=== Section Start ===

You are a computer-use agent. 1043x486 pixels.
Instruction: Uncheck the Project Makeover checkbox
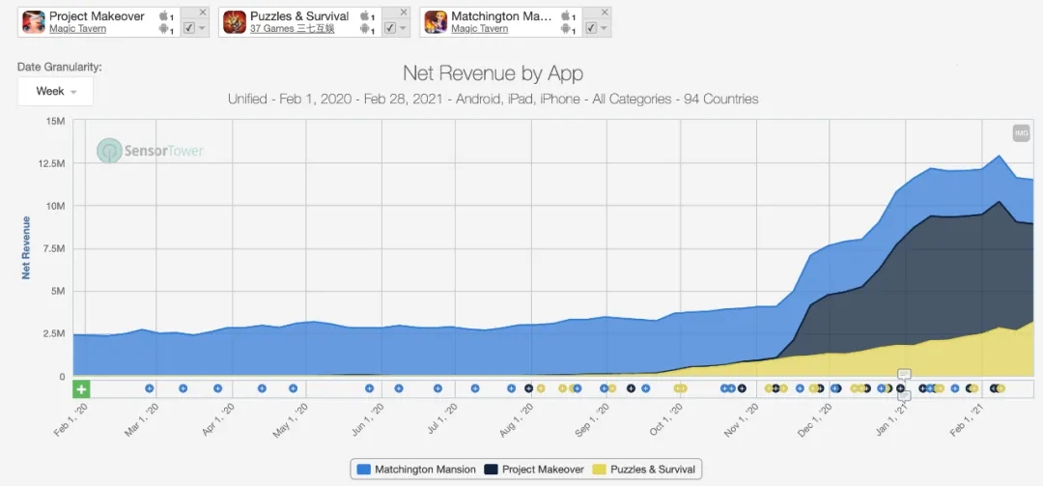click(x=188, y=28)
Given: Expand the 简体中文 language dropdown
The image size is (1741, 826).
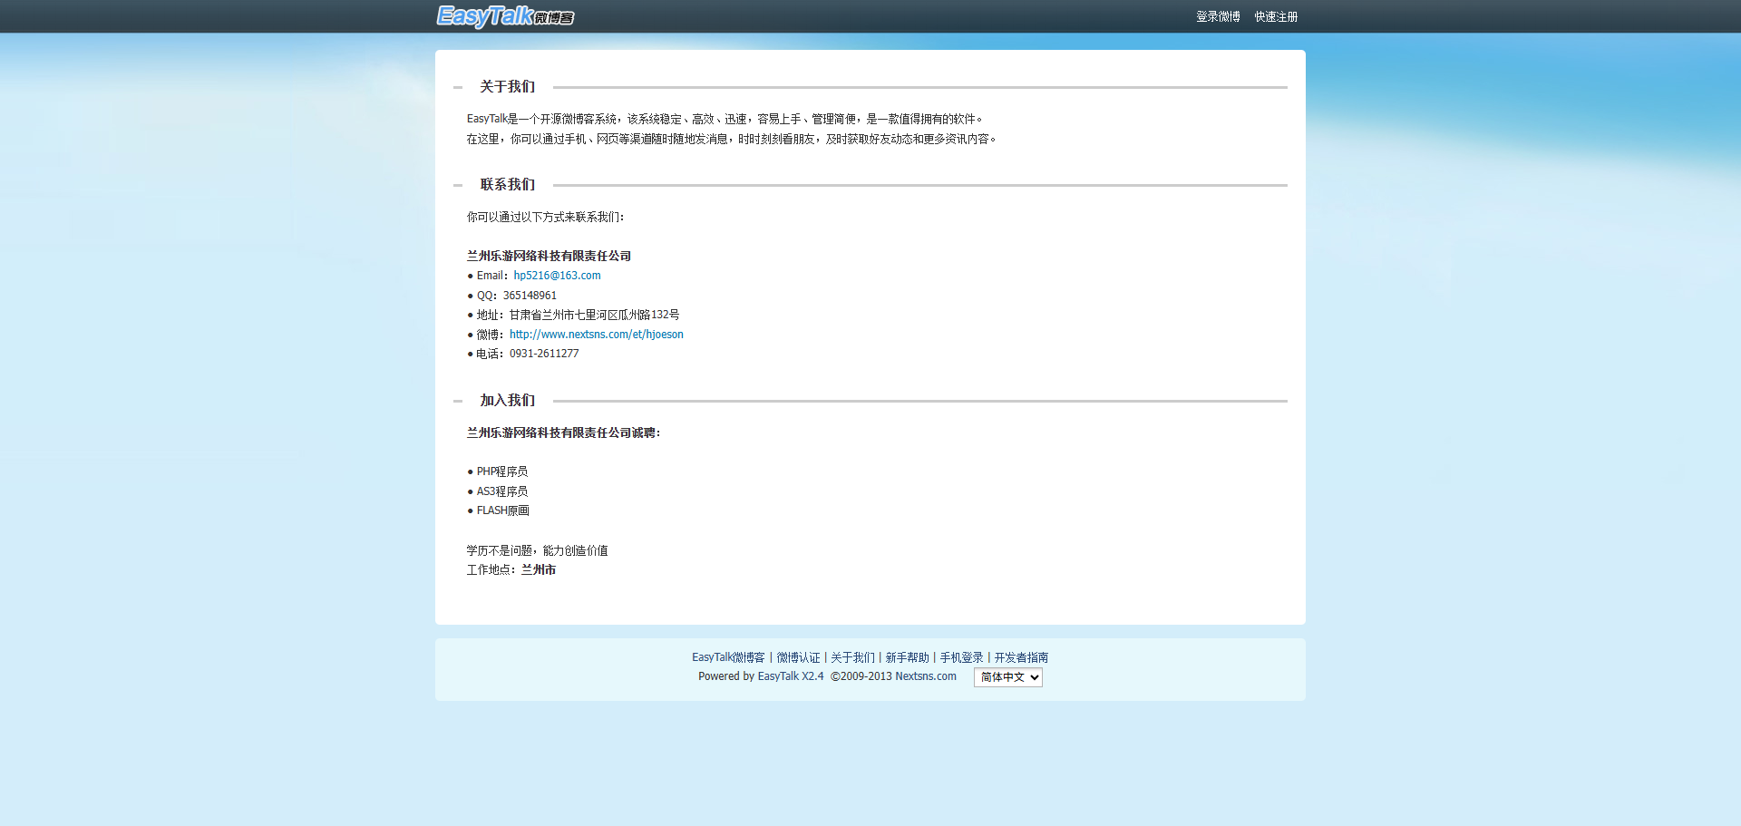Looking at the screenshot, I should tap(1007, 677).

=== Section End ===

#### [TASK DETAILS]
Apart from the pictures, every line of the data above should be given again exactly.

#### [ANSWER FOR THIS EXERCISE]
You are a computer-use agent. 1043x486 pixels.
Instruction: Uncheck the Project Makeover checkbox
click(x=188, y=28)
Given: Expand the 简体中文 language dropdown
The image size is (1741, 826).
Looking at the screenshot, I should tap(1007, 677).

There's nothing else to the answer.